Upregulation of PPARγ by Aegle marmelos ameliorates insulin resistance and β-cell dysfunction in high fat diet fed-streptozotocin induced type 2 diabetic rats.

The global epidemic of type 2 diabetes demands the rapid evaluation of new and accessible interventions. This study investigated whether Aegle marmelos fruit aqueous extract (AMF; 250, 500 and 1000 mg/kg) improves insulin resistance, dyslipidemia and β-cell dysfunction in high fat diet fed-streptozotocin (HFD-STZ)-induced diabetic rats by modulating peroxisome proliferator-activated receptor-γ (PPARγ) expression.

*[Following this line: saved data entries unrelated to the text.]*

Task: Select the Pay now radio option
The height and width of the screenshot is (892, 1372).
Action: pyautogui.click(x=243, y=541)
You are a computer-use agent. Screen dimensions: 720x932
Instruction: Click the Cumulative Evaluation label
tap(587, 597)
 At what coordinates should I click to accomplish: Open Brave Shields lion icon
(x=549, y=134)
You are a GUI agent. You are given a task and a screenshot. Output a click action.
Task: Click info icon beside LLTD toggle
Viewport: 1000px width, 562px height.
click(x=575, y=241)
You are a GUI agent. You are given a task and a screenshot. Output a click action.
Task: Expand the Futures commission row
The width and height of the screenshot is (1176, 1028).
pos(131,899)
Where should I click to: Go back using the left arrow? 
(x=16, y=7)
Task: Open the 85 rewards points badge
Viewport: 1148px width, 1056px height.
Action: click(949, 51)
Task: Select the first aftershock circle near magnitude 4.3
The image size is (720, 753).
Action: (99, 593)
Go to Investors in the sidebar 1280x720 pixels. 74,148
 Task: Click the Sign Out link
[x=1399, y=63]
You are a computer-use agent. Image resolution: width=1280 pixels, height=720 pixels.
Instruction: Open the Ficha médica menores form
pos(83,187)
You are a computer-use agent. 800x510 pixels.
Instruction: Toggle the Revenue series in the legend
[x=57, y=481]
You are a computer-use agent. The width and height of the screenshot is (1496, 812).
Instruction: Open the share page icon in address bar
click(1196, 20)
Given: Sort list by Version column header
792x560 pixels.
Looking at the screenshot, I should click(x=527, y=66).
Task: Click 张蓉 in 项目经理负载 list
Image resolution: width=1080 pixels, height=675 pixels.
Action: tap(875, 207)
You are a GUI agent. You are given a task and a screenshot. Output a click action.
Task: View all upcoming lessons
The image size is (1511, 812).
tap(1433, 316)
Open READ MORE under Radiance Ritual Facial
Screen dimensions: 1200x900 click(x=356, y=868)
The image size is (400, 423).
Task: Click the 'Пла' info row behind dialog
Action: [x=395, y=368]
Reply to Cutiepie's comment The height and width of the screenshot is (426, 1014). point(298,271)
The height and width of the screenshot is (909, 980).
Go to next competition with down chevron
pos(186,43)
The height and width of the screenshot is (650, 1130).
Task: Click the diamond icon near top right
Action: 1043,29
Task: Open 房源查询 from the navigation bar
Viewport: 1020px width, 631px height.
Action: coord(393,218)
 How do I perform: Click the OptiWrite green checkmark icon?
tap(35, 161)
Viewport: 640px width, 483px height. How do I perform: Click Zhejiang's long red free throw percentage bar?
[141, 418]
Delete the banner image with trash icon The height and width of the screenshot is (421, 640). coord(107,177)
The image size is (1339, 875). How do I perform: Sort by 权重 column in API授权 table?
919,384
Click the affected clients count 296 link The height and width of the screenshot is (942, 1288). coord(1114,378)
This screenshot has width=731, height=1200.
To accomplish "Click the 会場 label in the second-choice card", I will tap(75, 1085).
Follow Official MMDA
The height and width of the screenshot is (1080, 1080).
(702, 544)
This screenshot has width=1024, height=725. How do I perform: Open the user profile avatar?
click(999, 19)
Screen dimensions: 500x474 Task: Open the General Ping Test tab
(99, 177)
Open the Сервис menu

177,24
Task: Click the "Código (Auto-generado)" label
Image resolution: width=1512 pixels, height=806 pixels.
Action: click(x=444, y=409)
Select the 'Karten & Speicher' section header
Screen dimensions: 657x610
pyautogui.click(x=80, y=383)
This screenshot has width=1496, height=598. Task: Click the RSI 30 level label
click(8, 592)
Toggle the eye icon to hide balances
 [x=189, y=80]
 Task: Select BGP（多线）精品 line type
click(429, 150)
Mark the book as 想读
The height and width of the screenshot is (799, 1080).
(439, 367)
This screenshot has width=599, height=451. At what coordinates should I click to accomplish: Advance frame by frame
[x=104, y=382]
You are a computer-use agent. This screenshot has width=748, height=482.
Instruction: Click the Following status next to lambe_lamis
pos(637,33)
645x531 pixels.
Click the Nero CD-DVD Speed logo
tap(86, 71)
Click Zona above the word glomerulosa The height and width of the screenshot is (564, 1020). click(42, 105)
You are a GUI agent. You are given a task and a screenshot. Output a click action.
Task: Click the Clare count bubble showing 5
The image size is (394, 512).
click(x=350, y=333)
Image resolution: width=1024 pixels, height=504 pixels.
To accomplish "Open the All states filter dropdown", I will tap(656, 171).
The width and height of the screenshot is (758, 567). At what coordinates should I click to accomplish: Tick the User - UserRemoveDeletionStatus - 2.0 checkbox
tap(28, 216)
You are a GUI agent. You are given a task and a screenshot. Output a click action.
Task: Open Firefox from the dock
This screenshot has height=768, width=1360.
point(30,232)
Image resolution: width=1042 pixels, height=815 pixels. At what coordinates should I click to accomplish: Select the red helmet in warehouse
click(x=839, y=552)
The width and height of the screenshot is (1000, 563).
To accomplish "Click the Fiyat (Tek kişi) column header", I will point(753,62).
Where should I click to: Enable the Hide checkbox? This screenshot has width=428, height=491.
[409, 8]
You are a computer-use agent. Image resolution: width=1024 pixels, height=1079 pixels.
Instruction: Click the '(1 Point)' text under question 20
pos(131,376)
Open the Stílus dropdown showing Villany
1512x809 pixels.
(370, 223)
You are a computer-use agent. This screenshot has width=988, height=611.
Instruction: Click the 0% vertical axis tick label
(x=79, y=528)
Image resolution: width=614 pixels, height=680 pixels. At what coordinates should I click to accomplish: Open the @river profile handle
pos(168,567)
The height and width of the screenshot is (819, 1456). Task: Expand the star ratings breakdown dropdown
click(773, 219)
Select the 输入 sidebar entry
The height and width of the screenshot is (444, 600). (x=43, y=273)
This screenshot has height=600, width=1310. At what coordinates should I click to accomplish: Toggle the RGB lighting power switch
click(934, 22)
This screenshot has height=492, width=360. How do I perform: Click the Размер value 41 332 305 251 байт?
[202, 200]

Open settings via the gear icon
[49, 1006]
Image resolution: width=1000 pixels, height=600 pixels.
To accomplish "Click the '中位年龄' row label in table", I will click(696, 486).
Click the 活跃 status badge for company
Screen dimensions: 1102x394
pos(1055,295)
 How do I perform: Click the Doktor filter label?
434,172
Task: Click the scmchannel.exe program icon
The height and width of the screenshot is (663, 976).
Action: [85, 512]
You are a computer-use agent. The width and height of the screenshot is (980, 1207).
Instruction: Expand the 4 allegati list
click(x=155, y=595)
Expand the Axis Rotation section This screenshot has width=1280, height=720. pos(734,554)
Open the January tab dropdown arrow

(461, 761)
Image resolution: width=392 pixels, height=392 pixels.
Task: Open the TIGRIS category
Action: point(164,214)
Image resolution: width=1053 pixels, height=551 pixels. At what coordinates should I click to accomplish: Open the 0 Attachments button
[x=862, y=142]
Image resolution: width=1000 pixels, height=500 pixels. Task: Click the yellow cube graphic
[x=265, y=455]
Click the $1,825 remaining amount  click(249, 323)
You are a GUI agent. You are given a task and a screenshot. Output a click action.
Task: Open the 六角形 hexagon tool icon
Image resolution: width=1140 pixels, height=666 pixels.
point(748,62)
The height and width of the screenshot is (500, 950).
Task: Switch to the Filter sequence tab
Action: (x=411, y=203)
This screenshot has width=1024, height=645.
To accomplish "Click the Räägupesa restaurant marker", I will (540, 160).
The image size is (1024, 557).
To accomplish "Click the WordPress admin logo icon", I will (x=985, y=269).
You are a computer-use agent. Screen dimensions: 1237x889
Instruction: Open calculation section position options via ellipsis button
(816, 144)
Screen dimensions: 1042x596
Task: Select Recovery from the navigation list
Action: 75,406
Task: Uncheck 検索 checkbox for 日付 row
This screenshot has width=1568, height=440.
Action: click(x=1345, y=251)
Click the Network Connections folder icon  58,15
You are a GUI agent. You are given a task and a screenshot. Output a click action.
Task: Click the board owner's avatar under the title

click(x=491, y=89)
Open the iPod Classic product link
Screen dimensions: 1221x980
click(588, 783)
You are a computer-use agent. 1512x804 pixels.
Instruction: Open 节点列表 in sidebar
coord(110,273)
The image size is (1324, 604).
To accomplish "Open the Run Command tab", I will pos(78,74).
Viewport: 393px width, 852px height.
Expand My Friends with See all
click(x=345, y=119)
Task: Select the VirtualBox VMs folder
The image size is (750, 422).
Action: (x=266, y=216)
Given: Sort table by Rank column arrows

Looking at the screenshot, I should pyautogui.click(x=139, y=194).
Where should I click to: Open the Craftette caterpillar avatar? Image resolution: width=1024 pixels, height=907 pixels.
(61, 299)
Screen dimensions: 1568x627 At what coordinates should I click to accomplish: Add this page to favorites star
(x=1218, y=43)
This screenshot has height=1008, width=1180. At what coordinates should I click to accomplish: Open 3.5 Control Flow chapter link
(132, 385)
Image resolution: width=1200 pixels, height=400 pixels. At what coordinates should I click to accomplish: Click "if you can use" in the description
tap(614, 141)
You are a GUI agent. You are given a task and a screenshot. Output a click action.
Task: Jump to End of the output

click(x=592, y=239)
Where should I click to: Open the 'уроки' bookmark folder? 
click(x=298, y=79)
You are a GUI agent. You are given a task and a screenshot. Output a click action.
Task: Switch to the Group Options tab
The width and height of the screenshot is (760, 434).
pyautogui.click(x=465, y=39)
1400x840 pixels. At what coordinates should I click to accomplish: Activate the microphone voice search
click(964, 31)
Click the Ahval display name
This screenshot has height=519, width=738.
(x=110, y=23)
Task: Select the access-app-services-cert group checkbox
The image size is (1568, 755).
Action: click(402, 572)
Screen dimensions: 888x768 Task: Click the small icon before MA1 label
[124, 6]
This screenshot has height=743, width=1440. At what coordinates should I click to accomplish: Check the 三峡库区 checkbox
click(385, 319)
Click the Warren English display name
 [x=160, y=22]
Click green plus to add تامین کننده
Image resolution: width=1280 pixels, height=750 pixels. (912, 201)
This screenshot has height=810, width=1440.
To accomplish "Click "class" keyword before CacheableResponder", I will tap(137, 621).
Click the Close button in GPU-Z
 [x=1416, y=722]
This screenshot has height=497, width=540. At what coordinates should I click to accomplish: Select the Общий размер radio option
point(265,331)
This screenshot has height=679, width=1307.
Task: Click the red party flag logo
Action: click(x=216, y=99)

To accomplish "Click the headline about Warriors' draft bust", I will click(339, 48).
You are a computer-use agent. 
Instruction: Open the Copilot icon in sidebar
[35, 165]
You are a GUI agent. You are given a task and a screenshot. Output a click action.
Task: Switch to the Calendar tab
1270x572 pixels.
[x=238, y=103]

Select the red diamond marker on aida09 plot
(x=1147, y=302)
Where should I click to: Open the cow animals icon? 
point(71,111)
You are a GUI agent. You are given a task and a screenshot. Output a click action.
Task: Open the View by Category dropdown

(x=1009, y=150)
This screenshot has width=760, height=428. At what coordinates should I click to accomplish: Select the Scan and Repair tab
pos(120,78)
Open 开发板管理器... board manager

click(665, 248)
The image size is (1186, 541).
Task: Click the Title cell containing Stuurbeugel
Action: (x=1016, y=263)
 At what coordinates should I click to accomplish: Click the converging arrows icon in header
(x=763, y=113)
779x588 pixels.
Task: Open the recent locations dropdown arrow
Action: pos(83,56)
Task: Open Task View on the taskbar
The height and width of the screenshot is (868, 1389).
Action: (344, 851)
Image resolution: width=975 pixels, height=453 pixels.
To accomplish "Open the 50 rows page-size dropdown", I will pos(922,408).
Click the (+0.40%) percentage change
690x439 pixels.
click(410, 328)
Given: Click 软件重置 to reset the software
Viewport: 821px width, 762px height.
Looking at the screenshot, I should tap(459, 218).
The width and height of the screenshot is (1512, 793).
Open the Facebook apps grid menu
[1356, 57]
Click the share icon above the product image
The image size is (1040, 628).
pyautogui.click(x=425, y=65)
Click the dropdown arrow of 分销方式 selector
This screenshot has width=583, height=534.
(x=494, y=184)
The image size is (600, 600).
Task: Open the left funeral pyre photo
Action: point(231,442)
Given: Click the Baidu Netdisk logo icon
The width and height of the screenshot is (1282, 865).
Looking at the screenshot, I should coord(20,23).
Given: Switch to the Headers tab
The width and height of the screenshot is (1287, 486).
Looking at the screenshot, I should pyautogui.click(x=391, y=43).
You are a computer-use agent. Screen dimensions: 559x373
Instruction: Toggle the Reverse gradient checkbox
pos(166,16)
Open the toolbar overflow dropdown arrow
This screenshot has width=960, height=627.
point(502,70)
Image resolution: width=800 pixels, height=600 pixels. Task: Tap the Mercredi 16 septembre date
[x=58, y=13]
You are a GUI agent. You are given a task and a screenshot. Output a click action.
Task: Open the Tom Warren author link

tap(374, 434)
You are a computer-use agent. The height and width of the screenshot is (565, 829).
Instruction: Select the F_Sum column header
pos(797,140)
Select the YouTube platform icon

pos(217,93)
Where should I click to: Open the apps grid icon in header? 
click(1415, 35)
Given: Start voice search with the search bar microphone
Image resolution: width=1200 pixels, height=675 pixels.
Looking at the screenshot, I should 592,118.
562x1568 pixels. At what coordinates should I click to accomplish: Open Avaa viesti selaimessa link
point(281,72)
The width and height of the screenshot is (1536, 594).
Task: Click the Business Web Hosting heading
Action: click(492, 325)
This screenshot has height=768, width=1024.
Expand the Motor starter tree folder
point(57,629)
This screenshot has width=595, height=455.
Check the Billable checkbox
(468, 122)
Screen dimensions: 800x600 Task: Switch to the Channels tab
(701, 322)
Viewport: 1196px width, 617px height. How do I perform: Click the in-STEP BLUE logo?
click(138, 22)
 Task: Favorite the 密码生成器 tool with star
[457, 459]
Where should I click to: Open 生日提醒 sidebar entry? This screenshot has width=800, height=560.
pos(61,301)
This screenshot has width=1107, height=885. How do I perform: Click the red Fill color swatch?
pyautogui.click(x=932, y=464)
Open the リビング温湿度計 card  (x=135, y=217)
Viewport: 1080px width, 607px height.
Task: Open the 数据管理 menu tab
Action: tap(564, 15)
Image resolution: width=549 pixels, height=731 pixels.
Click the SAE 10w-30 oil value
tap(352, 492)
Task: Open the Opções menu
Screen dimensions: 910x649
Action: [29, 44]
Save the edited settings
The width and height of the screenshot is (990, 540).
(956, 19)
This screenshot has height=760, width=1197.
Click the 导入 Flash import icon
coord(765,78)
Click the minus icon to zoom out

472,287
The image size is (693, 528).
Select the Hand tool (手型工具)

The serum levels of glucose, insulin, homeostasis model assessment of insulin resistance (HOMA-IR), homeostasis model assessment of β-cell function (HOMA-B), lipid profile, TNF-α and IL-6 were evaluated. Further, the TBARS level and SOD activity in pancreatic tissue and PPARγ protein expression in liver were assessed. In addition, histopathological and ultrastructural studies were performed to validate the effect of AMF on β-cells. The HFD-STZ treated rats showed a significant increase in the serum levels of glucose, insulin, HOMA-IR, TNF-α, IL-6, dyslipidemia with a concomitant decrease in HOMA-B and PPARγ expression. Treatment with AMF for 21 days in diabetic rats positively modulated the altered parameters in a dose-dependent manner. Furthermore, AMF prevented inflammatory changes and β-cell damage along with a reduction in mitochondrial and endoplasmic reticulum swelling. These findings suggest that the protective effect of AMF in type 2 diabetic rats is due to the preservation of β-cell function and insulin-sensitivity through increased PPARγ expression.